Am nächsten Morgen stand er etwas früher auf, als sonst, obwohl Sonnabend war und er nicht zur Arbeit mußte, aber er war einfach zu aufgeregt, voller Vorfreude und fühlte sich kribbelig bis in die Haarspitzen. Er bereitete sich ein Frühstück zu, las dabei die Tageszeitung und lies alles sehr ruhig angehen, obwohl er sich zur Ruhe zwingen mußte. Die Zeit verging ihm viel zu langsam, das Treffen sollte ja erst um 16.00 Uhr sein und bis dahin waren es noch einige Stunden.
Also wurstelte er in seiner kleinen Wohnung herum, räumte auf, putzte Staub, saugte überall, er tat alles, um sich irgendwie zu beschäftigen. Als es dann endlich 13.00 Uhr war, ließ er alles stehen und liegen und begab sich ins Bad. Er rasierte sich gründlich, duschte ausgiebig und nahm etwas von dem neuen Rasierwasser, das er sich extra gekauft hatte. Dann ging er an seinen Kleiderschrank und nahm sich die Sachen zum Anziehen heraus. Er hatte schon seit der Verabredung des Treffens genau überlegt, was er anziehen wollte: eine dunkelblaue Hose, ein kariertes Hemd dazu und darüber ein hellgraues Sakko. Keine Krawatte, das war ihm zu förmlich. So zog er sich rasch an, zum Schluß stieg er in die neuen Schuhe.
Schon bei den ersten Schritten hatte er ein komisches Gefühl, irgendwie lief er nicht rund, kam sich vor, als sei er leicht angetrunken.
Ihm fiel der Rat des Verkäufers ein, die Schuhe in der Wohnung einzulaufen und so lief er noch etwas auf uns ab. Die Schuhe saßen wie angegossen, nichts drückte oder zwickte, trotzdem war es ein seltsames Gefühl, als zöge ihn irgend etwas nach vorn herüber.

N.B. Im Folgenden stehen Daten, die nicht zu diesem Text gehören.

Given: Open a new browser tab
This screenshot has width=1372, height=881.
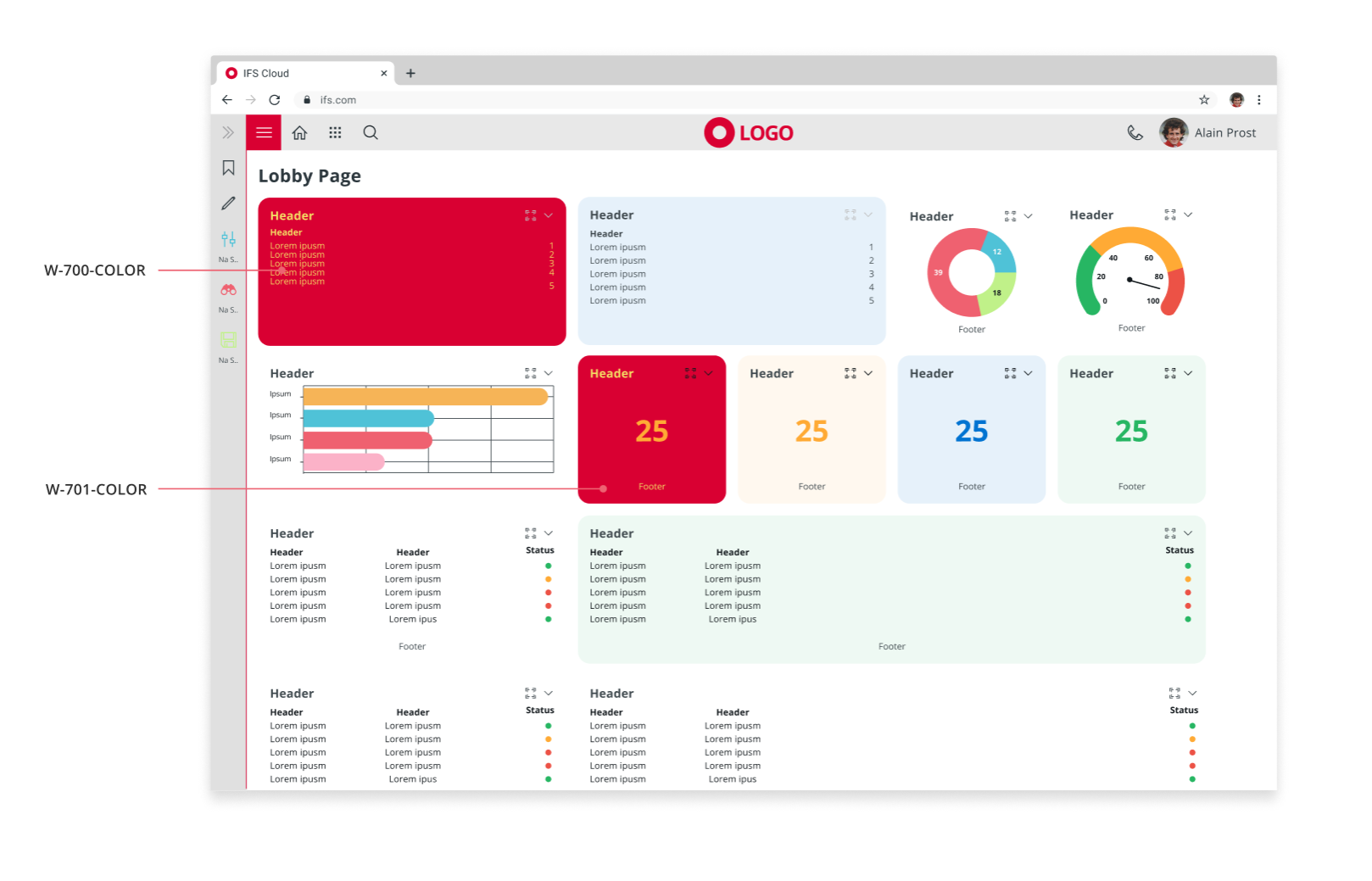Looking at the screenshot, I should tap(410, 74).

Wolli zuckte die Achseln, was soll’s, dachte er, das wird sich schon noch geben. Und so verließ er seine Wohnung und fuhr mit dem Bus zum Bahnhof. Er kaufte in dem kleinen Blumenladen im Bahnhof noch eine langstielige rote Rose und zog sich dann die Fahrkarte rasch am Automaten, ging zum Bahnsteig hinauf.
Dort lief er auf und ab und wartete ungeduldig auf den Zug. Als der Zug nach einigen Minuten ankam, stieg Wolli ein, er hatte Mühe, einen Sturz zu vermeiden, als er die beiden Stufen in den Waggon herauf stieg. Ich hätte auf den Verkäufer hören sollen, sagte er sich, aber jetzt ist es sowieso zu spät. Und außerdem, er hatte vor, mit Anita Essen zu gehen, möglichst wenig laufen und erst recht keinen langen Spaziergang.
Der Zug brauchte eine gute halbe Stunde und hatte auch noch einige Minuten Verspätung, es würde also sehr knapp werden, pünktlich zum Treffen zu sein. Endlich hielt der Zug an Wollis Zielbahnhof. Vorsichtig stieg Wolli aus dem Zug aus und ging mit raschen aber irgendwie seltsamen Schritten auf die Treppe zu, die zum Ausgang führte.
Nach zwei Stufen kam er ins Straucheln, versuchte verzweifelt das Gleichgewicht wieder zu finden, aber es gelang ihm nicht. Mit wild rudernden Armen, die Rose dabei krampfhaft festhaltend, fiel Wolli die Treppe herunter, überschlug sich dabei mehrfach und knallte heftig gegen die Treppenstufen.
Er hörte das heftige Knacken, fühlte den unglaublichen Schmerz in beiden Beinen – gebrochen – sagte er zu sich selbst, dann landete er wie endlich am Ende der Treppe auf dem Boden.
Dort lag er wie ein Maikäfer auf dem Rücken, völlig verdreckt, ein Ärmel von seinem Sakko war abgerissen, die Hose aufgerissen.
Die Rose hielt er immer noch in der Hand, die Beine waren seltsam verdreht und taten höllisch weh.
Er hörte kaum, wie die umstehenden Menschen sich erkundigten, ob ihm etwas passiert sei, wie jemand nach einem Arzt oder Krankenwagen rief, seine Augen versuchten den Menschenkreis um ihn herum zu durchdringen, er hielt nur Ausschau nach Anita!
Und dann teilte sich der Kreis aus Menschen um ihn herum, besser gesagt, er wurde geteilt, und zwar von einer Frau, die sich durch die anderen hindurch drängelte.
Wolli sah die dunklen langen Haare, sah in diese wunderschönen dunklen Augen, das konnte nur, das mußte Anita sein!
Und dann ließ er seine Augen an ihrer Gestalt herunter gleiten, über ihre Figur und das … nein … das konnte doch nicht wahr sein!!! Sie war höchstens, wenn überhaupt, 150 cm groß!
Alles umsonst, dachte Wolli, nein, nicht umsonst, 297,50 Euro!